### SUPPLIED TEXT:
··········
It’s that time of year when you can almost hear the collective sigh of parents as they send their kids off to school once again. After a fun summer where routine and homework were enthusiastically thrown away, parents begin to long for structure as kids become more restless.
The warm weather will soon fade away to brisk mornings and cool nights, but as the school year gets underway, reminding children of safe walking behaviors can easily be integrated into the school prep checklist–right alongside new school supplies and mapping out schedules.
With varying ages in a family or different stages of life, it can be difficult to determine what to teach or what to remind our kids to do. As adults, safety behaviors have become more instinctual rather than methodical.
Younger children, for example, haven’t developed the ability to accurately judge distance or speed. They are also more likely to dart out into the street to collect a ball thinking a car is traveling slower than it actually is (Cajigal, 2021).
It’s important for parents to deliberately teach and verbalize their walking behaviors as they’re doing them. Children may not pay attention while a parent is crossing the street. You may naturally look left, right, left, but children may only notice that you’ve moved into the crosswalk without taking those precautions.
The following practices are things that can easily be verbalized:
- Put away all distractions
- Look for pedestrian signs and signals
- Always cross at the crosswalk
- Stop at the curb
- Listen for cars and emergency vehicles
- Look left, right, and then left again before crossing the street
- Wear reflective gear when visibility is poor
- Pause at driveways to check for cars pulling out
There’s no doubt these are great reminders, but what about our older children ages 12 to 14? Do they need these reminders, too?
··········
[Records in a dataset]
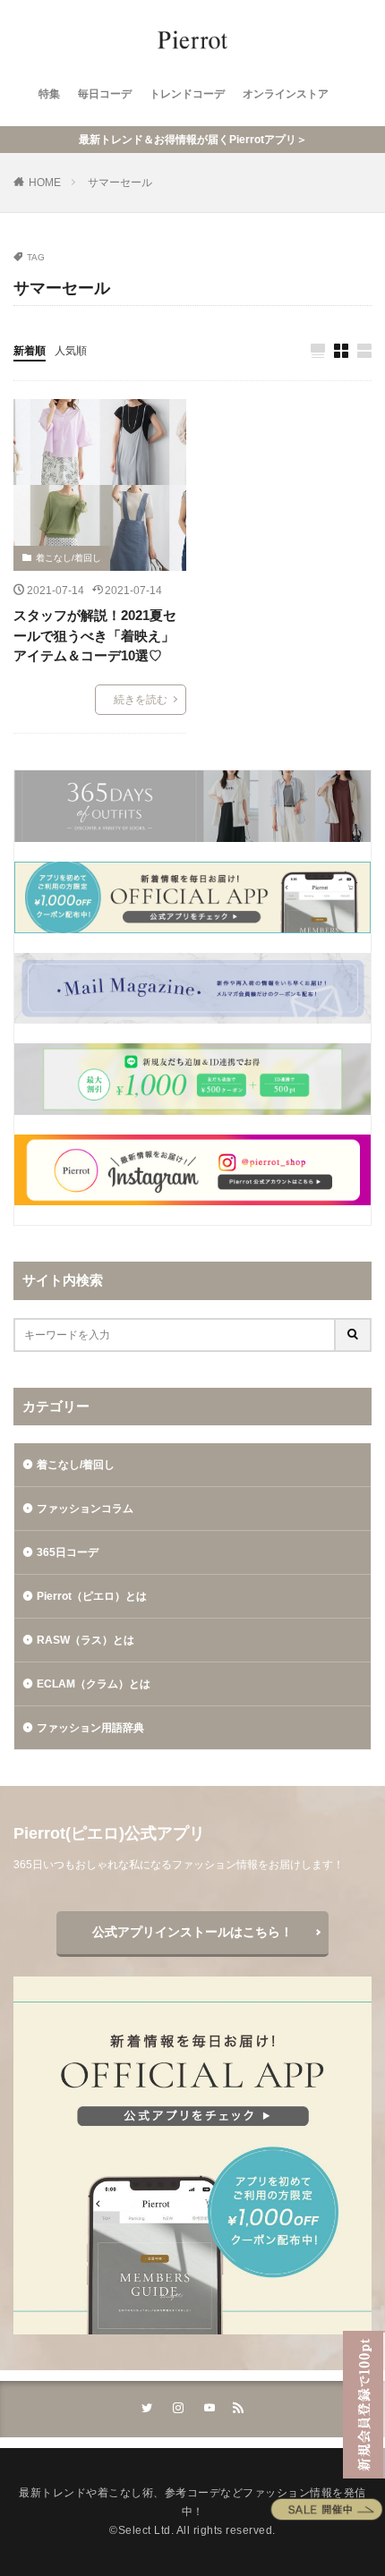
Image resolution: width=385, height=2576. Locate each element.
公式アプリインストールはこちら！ (192, 1932)
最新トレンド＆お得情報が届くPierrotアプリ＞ (193, 139)
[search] (354, 1335)
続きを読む (140, 699)
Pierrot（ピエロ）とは (92, 1596)
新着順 (29, 350)
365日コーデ (67, 1552)
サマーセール (120, 182)
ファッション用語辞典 (90, 1728)
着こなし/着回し (68, 558)
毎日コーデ (105, 94)
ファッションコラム (85, 1508)
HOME (45, 182)
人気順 (71, 350)
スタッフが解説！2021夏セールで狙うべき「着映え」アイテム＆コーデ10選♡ (94, 635)
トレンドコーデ (187, 94)
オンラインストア (286, 94)
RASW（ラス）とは (85, 1640)
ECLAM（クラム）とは (93, 1684)
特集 (49, 94)
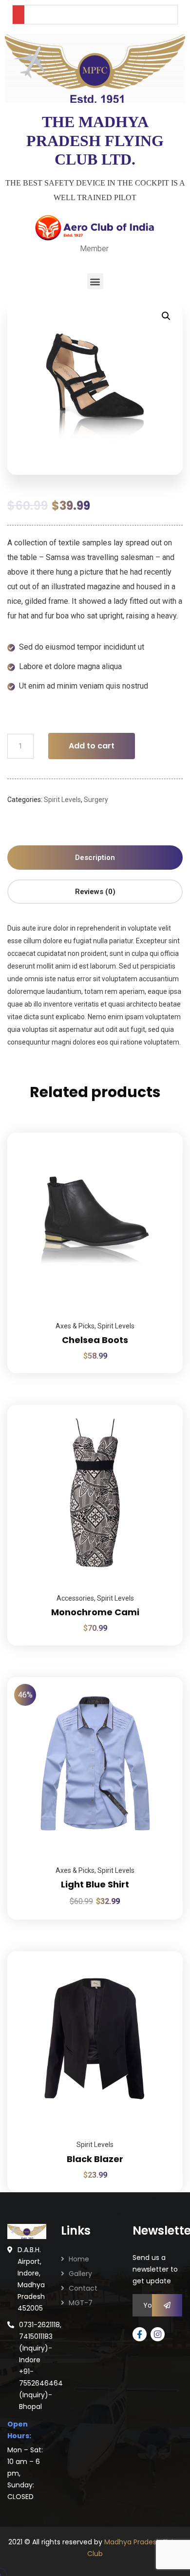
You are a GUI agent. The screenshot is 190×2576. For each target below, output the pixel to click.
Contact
··········
### EXERCISE TASKS:
[1] According to the pedestrian safety article, what ability have younger children not yet developed?
[2] Repeat the pedestrian safety article from "It’s important for" up to and including "taking those precautions.".

### EXERCISE RESPONSES:
[1] The ability to accurately judge distance or speed.

[2]
It’s important for parents to deliberately teach and verbalize their walking behaviors as they’re doing them. Children may not pay attention while a parent is crossing the street. You may naturally look left, right, left, but children may only notice that you’ve moved into the crosswalk without taking those precautions.